How many lines of the entries below include the word "bottom"? Answer with the number alone.

* * * * * * * * *

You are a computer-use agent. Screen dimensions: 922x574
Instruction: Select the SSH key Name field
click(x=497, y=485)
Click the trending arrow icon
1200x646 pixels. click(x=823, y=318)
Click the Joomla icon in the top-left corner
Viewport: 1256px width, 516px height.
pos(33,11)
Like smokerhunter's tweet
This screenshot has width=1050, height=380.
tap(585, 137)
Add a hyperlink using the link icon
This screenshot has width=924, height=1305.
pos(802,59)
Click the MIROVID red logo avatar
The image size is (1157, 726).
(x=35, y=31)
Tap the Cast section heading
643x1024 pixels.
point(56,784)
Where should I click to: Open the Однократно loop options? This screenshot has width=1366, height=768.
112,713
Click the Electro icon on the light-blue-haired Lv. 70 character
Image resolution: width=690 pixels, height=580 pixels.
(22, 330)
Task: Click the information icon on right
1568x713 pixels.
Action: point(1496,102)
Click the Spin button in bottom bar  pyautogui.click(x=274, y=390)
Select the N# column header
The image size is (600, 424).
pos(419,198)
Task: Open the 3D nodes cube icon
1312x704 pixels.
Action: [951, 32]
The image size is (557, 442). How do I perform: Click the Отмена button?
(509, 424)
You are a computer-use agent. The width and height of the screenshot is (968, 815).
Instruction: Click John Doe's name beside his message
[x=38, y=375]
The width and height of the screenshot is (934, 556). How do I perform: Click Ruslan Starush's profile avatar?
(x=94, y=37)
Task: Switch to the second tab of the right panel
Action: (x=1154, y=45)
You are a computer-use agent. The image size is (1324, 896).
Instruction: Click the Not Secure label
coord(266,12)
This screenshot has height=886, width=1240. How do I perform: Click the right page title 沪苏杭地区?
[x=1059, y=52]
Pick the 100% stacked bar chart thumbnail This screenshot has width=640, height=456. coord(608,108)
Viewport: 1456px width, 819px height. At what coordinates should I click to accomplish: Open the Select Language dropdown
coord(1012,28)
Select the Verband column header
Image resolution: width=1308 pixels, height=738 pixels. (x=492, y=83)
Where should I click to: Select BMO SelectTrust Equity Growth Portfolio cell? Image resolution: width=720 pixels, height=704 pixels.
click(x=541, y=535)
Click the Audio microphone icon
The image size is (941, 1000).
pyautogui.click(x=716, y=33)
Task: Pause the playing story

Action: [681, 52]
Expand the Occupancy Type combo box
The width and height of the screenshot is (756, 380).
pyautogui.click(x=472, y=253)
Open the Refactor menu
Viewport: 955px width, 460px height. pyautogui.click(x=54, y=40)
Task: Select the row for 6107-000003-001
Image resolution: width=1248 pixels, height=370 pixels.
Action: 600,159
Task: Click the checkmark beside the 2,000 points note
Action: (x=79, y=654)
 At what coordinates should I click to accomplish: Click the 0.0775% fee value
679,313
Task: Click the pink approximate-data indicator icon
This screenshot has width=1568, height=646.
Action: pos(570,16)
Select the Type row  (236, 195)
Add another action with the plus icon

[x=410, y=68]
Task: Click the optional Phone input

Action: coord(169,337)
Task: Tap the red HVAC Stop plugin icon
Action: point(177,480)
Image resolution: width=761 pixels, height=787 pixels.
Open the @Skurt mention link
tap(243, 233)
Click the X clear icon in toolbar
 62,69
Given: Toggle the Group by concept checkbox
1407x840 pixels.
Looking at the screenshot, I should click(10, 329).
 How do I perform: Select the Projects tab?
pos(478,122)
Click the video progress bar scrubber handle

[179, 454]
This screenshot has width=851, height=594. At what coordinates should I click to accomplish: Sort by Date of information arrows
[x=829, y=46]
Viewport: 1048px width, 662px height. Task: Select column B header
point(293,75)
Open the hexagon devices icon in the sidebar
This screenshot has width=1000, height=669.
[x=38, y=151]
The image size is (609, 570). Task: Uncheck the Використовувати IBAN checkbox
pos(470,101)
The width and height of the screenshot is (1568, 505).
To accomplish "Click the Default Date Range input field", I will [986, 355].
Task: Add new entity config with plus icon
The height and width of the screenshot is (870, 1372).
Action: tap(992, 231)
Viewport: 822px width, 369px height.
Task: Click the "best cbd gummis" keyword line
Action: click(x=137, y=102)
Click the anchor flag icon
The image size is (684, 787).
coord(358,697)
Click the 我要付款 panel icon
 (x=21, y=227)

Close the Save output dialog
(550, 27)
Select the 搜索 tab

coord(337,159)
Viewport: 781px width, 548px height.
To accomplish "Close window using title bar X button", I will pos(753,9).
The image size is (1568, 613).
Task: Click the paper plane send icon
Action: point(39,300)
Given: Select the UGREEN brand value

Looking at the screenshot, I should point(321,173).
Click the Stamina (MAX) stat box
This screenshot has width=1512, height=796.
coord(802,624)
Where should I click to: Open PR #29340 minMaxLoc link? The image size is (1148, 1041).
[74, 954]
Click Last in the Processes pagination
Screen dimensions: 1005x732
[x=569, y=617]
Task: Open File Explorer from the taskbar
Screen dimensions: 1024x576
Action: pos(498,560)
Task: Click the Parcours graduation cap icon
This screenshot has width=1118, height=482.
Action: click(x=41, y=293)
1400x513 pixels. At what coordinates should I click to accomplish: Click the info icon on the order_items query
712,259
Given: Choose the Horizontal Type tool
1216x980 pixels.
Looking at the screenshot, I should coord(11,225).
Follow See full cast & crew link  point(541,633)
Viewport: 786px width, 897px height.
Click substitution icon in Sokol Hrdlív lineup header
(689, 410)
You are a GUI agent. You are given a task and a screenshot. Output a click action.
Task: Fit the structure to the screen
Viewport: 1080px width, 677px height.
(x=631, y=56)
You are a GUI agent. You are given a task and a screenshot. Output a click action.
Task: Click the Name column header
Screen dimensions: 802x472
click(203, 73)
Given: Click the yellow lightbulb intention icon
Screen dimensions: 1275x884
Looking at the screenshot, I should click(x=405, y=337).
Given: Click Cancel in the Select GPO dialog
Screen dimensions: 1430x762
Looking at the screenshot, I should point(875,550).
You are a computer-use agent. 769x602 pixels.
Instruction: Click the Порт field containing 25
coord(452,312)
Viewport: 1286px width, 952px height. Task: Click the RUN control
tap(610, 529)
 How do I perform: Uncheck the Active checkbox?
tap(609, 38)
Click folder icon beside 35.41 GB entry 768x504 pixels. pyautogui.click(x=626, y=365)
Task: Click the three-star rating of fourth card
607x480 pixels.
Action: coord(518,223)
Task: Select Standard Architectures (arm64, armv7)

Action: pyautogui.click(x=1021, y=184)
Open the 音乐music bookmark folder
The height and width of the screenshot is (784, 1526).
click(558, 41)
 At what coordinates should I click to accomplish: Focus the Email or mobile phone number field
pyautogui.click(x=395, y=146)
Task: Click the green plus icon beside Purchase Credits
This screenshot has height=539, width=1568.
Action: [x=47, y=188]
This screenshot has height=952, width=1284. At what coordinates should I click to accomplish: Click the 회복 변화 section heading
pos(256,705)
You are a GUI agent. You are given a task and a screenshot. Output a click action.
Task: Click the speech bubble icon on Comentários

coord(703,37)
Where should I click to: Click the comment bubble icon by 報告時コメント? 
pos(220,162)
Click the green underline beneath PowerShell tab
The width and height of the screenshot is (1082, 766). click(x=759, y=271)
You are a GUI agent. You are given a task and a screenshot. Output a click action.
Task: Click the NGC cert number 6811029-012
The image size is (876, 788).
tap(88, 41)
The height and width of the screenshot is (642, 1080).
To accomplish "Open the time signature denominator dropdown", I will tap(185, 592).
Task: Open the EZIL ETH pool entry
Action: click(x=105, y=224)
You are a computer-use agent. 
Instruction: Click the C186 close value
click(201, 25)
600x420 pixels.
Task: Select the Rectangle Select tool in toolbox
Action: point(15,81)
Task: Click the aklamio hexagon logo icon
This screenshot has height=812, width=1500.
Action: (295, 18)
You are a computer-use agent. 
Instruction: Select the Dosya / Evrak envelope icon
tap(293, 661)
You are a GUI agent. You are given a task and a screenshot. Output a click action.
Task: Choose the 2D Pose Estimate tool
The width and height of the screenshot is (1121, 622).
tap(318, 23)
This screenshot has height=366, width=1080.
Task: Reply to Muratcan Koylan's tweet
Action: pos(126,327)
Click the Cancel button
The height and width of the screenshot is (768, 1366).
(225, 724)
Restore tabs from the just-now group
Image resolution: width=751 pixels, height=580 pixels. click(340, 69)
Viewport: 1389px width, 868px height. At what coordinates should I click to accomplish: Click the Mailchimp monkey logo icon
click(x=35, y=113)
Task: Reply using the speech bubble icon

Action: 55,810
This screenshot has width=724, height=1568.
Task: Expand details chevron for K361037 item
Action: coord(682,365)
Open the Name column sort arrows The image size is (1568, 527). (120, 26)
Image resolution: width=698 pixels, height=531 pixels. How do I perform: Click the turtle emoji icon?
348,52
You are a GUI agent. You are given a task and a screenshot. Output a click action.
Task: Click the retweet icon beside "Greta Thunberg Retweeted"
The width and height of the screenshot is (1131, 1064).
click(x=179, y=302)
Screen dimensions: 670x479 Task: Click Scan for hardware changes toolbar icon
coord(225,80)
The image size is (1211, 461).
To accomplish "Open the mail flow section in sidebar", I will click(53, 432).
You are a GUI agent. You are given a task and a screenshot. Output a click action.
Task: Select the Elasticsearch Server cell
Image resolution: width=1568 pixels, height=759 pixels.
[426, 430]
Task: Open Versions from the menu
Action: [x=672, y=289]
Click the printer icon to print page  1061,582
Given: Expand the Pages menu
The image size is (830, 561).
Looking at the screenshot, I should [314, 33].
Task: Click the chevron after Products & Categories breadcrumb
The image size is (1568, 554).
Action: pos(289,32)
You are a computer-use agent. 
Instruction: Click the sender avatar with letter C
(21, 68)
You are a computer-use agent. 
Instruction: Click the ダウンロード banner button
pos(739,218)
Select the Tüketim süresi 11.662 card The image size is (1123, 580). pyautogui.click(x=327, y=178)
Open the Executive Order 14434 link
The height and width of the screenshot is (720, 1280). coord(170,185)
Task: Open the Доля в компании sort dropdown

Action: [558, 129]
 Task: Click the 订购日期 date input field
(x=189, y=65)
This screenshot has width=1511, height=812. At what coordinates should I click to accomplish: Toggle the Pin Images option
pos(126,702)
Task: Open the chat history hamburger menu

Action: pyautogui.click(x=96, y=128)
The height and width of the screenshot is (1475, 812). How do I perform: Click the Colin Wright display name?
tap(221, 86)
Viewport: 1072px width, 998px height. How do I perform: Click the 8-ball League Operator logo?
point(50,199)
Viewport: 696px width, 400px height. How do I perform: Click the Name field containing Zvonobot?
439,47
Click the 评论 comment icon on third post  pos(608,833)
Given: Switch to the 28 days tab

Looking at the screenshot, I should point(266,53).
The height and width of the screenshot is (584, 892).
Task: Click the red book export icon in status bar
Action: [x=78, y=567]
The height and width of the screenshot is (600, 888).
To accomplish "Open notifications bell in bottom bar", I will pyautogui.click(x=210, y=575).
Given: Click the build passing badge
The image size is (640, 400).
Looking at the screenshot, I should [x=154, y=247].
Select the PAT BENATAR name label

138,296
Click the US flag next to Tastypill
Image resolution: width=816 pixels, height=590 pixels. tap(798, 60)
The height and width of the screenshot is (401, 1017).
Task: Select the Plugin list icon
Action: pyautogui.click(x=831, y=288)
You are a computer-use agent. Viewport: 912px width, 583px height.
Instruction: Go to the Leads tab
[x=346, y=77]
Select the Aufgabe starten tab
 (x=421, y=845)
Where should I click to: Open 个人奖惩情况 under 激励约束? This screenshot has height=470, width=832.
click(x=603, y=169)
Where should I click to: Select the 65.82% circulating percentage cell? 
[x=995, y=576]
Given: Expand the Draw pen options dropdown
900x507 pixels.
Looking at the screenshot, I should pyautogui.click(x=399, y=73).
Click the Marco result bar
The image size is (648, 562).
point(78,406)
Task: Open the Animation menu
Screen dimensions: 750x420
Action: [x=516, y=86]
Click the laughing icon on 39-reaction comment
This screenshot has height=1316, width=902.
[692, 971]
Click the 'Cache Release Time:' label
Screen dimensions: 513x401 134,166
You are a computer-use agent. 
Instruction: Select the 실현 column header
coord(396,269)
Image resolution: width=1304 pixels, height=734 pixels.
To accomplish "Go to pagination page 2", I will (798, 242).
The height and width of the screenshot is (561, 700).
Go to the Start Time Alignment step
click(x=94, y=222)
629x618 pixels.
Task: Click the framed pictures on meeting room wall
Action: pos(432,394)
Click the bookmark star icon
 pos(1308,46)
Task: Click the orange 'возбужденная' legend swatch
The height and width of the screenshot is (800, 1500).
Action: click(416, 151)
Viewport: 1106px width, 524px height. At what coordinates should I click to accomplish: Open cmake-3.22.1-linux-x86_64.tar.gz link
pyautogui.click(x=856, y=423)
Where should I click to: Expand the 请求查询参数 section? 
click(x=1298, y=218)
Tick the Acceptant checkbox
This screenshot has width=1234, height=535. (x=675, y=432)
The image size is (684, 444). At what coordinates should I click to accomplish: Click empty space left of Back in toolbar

* * * * * * * * *

## [ANSWER TO THIS EXERCISE]
2